Special
とうとう肉が登場
「では改めて延川高校三年一組の同窓会をはじめたいと思います。
えぇ~乾杯の音頭をとらせていただきます、中村です。
高校を卒業して三年、初の同窓会ということでありまして
何処がよいとやら思案した結果、有名焼肉店の桃源郷さんで
行うことにしました。
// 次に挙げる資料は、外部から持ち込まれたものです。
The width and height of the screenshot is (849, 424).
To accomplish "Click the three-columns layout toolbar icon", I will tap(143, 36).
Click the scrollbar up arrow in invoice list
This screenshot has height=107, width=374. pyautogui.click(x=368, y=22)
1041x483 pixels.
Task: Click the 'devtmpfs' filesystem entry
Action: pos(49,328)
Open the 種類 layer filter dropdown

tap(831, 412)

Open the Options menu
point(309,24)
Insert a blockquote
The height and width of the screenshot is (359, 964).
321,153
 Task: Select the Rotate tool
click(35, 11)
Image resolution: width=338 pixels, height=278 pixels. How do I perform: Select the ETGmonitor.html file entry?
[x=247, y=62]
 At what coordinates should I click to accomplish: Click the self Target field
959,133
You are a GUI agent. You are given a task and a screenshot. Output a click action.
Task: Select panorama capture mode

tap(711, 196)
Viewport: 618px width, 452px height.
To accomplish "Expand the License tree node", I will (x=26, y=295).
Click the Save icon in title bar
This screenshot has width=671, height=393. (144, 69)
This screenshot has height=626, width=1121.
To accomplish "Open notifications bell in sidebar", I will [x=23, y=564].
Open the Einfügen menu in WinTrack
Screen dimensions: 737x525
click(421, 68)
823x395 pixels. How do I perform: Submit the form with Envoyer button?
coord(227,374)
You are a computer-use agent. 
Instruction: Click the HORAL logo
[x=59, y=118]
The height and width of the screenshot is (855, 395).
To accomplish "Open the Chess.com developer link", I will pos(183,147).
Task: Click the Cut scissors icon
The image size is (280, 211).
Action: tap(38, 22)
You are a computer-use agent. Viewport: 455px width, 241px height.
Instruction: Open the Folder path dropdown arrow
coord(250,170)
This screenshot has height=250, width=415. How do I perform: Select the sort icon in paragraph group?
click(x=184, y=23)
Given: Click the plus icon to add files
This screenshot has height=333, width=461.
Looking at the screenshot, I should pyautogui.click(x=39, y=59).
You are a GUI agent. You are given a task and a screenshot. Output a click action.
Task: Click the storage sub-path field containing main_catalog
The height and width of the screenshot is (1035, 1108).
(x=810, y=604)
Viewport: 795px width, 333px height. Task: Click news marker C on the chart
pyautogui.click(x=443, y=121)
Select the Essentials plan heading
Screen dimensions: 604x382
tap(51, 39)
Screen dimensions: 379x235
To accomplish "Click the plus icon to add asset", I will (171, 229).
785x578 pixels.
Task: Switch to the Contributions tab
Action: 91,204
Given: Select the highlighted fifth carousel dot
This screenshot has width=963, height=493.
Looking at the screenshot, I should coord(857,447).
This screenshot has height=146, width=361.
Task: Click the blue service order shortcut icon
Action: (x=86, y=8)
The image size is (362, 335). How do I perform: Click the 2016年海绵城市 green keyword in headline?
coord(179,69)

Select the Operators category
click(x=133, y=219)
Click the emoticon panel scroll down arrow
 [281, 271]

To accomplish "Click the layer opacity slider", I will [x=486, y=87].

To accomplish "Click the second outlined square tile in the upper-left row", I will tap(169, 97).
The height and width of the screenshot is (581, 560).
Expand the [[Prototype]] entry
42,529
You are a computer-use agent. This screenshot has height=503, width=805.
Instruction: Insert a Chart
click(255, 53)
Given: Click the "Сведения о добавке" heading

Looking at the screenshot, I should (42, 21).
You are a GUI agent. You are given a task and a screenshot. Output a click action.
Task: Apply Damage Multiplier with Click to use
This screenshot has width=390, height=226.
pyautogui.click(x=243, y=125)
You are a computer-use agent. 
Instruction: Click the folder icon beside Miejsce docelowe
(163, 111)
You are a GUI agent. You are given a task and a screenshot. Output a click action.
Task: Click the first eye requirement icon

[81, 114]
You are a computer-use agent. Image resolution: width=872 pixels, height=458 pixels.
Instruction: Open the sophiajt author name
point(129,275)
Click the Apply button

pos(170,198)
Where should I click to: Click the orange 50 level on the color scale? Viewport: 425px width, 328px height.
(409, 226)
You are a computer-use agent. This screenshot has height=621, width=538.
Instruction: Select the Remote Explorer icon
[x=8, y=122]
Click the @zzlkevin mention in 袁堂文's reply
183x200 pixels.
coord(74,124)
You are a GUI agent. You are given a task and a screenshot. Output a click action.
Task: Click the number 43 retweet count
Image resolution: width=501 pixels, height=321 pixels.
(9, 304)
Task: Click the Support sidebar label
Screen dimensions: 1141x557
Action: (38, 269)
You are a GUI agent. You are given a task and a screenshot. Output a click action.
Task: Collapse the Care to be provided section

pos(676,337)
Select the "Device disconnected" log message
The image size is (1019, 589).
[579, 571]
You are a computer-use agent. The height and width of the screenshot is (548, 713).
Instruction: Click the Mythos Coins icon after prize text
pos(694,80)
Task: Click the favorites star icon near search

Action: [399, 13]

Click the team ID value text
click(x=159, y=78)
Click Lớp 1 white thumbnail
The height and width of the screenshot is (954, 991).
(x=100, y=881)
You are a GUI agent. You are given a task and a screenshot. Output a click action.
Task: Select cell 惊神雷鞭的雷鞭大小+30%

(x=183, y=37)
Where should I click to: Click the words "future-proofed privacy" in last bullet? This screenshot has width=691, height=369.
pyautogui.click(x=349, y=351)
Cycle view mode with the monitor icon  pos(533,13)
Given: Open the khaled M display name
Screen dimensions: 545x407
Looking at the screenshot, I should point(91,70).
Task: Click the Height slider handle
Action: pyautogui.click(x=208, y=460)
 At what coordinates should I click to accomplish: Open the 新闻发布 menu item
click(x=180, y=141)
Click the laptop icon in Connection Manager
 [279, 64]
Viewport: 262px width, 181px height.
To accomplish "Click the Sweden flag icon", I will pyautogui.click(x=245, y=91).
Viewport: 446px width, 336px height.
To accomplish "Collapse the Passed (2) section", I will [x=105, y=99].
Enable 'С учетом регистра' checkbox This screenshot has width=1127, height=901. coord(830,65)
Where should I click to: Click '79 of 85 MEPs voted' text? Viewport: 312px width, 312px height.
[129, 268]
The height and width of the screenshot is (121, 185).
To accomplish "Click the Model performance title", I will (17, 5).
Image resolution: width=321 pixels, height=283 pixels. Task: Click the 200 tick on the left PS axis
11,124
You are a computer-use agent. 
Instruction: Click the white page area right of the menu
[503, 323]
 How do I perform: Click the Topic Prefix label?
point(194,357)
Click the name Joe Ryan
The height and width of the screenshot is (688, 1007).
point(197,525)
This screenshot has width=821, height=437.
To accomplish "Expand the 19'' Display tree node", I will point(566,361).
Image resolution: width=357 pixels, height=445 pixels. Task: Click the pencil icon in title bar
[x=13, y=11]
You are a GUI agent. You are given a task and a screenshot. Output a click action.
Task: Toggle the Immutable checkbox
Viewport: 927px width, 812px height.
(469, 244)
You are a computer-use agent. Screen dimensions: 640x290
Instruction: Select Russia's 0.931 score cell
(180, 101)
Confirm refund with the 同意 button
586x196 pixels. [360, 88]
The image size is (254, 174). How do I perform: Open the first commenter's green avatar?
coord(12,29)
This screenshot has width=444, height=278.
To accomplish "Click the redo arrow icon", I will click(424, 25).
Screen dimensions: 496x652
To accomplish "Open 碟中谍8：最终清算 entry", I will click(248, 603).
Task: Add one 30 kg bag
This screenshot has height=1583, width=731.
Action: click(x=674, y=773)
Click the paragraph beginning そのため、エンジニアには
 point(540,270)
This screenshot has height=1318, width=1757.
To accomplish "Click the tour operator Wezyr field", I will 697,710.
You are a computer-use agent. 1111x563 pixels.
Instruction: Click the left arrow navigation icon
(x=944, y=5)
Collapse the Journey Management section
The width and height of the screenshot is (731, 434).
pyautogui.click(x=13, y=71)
しかも本店で。
2階の座敷は貸切なので皆さん思う存分楽しんでいって下さい。
まぁ積もる話もあるだろうから長い挨拶は不要ということで
ではみなさん乾杯!!」
幹事の中村が挨拶を終え皆一様にグラスを構えながら
楽しい談笑へと移り変わっていた。
そしてなんといっても皆が期待していた
お待ちかねの肉が登場し網に乗せられ
ジュージューといい音をして焼かれる。
「肉だ、肉だ、肉だ~!!」
「肉ぐらいではしゃぐなよ。」
「分かってないな三宅。桃源郷の肉は特別なんだよ。
牛肉や豚肉、鶏肉はたまたここで使用されている野菜までもが
自社牧場・農場で生育、栽培されてるんだ。
そんだけ力入れているからには相当美味いってことなんだよ。」
苦学生である俺らには肉なんてそうそうお目にかかれる代物ではなく
ましてや高級焼肉店の焼肉が食べれるなんて夢にも思わなかった。
「じゃあ、まずは牛タン塩だな。」
「何言ってるんだよ、カルビだろ。カルビ。」
「俺は最初に牛タン塩にレモンかけて食うんだよ。
勝手にカルビ乗せんじゃねぇ。」
笹倉は俺の皿にいい具合に焼かれた味付きカルビを2枚無造作に置いた。
「女子みたいな食い方するなぁ、お前は。
じゃあタン食った後にそれ食えよ。」
「それじゃあ冷めちまうだろうが、
熱々のうちに食べなきゃ意味ないだろ。」
「三宅、肉ぐらいではしゃぐなって言っておきながら
すごいこだわり持ってるよな、よっ焼肉奉行!」
「奉行言うな。」
笹倉は焼肉を食す前にコップに注がれた一杯の水を一気に飲み干し
プハーッと言うと意気込んで割箸を持つ。
「なんで水なんて飲むんだ?」
「一回口の中をきれいに掃除するんだよ、
その方がより一層肉が美味く感じるんだ。」
「お前だって人のこと言えないじゃねぇかよ。」
肉への並々ならぬ敬愛心に俺は思わず笑ってしまった。
そうだ、今日はまたとない美味い焼肉を食べれる機会なんだ。
今は昔のことなど忘れて楽しい食事をしよう。
俺は笹倉の真似をして水を一気飲みし、
皿に乗せてあるまだ熱々のカルビに箸を伸ばした。。
自分は焼肉屋行ったら
とりあえずカルビ、牛タン塩、ホルモン、石焼ビビンバ頼みます。